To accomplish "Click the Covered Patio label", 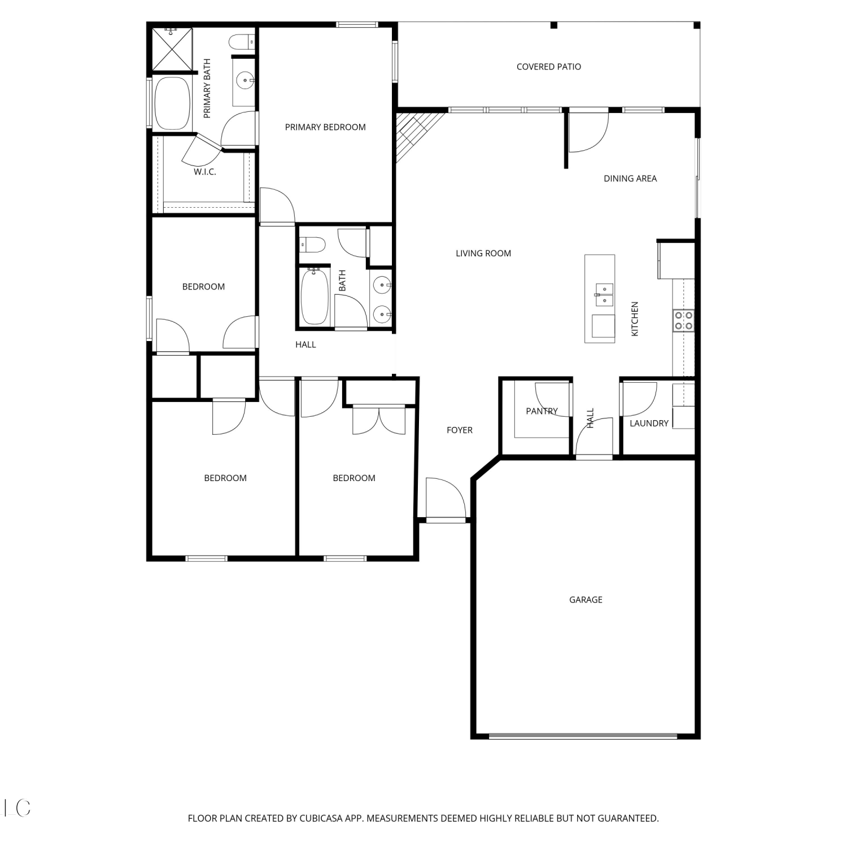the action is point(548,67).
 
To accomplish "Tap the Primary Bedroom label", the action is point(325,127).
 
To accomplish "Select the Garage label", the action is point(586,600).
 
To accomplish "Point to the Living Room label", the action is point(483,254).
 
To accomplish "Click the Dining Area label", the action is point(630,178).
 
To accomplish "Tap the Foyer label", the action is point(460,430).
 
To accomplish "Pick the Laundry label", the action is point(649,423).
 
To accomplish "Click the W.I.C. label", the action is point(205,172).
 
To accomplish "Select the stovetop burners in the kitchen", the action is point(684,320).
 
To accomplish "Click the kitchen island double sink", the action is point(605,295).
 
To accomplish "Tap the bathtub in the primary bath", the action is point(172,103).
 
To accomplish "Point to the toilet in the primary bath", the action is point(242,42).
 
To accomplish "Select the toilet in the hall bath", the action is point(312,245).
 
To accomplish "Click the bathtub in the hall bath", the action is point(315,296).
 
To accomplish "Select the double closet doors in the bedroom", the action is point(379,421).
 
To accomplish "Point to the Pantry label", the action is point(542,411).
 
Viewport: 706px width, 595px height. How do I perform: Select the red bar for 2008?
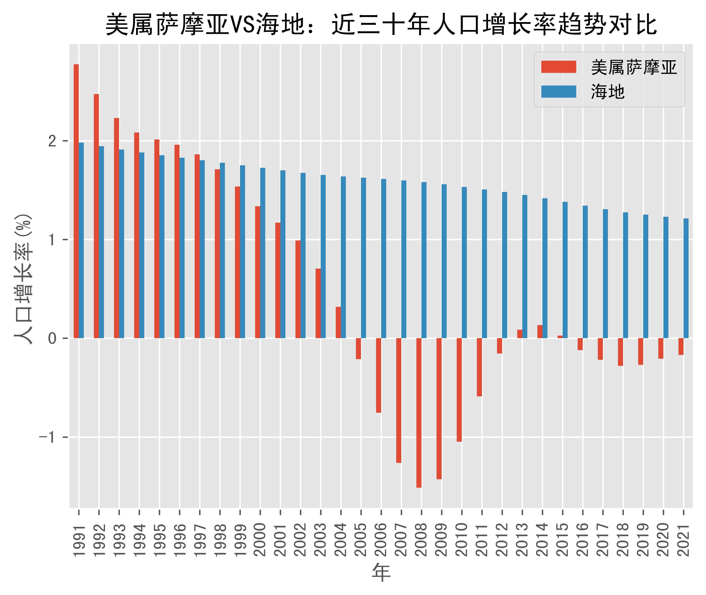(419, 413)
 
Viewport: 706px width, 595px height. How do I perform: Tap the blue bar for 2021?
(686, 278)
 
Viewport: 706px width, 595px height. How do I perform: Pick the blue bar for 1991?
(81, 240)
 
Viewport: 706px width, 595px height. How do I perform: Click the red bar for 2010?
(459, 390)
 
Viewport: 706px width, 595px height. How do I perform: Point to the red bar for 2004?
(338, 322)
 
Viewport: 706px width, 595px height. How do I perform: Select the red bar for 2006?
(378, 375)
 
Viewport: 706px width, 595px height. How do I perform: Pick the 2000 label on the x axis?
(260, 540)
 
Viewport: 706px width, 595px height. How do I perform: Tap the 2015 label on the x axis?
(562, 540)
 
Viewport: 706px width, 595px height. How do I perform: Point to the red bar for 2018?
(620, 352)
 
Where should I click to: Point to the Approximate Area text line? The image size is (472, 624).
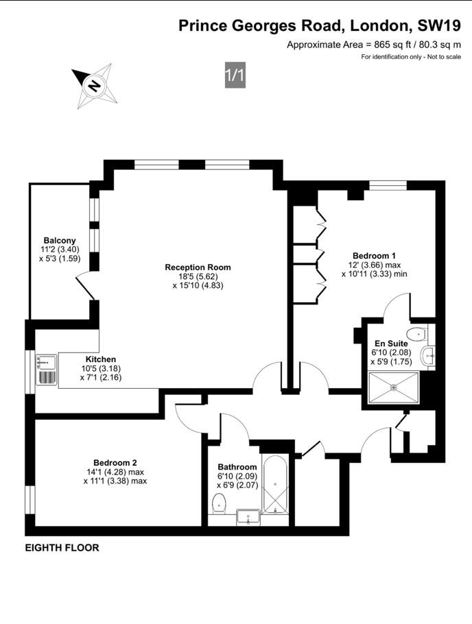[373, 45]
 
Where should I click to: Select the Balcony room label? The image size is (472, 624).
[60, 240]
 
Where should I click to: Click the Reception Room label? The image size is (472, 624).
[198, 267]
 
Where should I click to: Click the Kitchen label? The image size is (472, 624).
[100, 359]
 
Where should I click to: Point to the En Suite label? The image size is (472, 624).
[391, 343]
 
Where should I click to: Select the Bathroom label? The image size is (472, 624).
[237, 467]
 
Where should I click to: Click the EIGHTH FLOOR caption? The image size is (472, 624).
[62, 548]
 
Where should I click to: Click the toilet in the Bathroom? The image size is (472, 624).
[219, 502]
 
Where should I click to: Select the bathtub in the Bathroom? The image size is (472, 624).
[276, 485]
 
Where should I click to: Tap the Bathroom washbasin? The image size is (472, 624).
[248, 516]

Exercise directions
Edit everything from the line containing "Where should I click to: Click the Reception" down to the end of the records by replacing "Bathroom" with "Washroom" and leaving all else unchanged.

Solution to the exercise
Where should I click to: Click the Reception Room label? The image size is (472, 624).
[198, 267]
 
Where should I click to: Click the Kitchen label? The image size is (472, 624).
[100, 359]
 
Where should I click to: Point to the En Suite label? The image size is (472, 624).
[391, 343]
 
Where should I click to: Select the Washroom label? The image size is (472, 624).
[237, 467]
 
Where should I click to: Click the EIGHTH FLOOR caption? The image size is (472, 624).
[62, 548]
 
Where should I click to: Click the toilet in the Washroom? The image size is (472, 624).
[219, 502]
 
Where should I click to: Select the bathtub in the Washroom? The image size is (472, 624).
[276, 485]
 
Where should I click to: Tap the Washroom washbasin? The image size is (472, 624).
[248, 516]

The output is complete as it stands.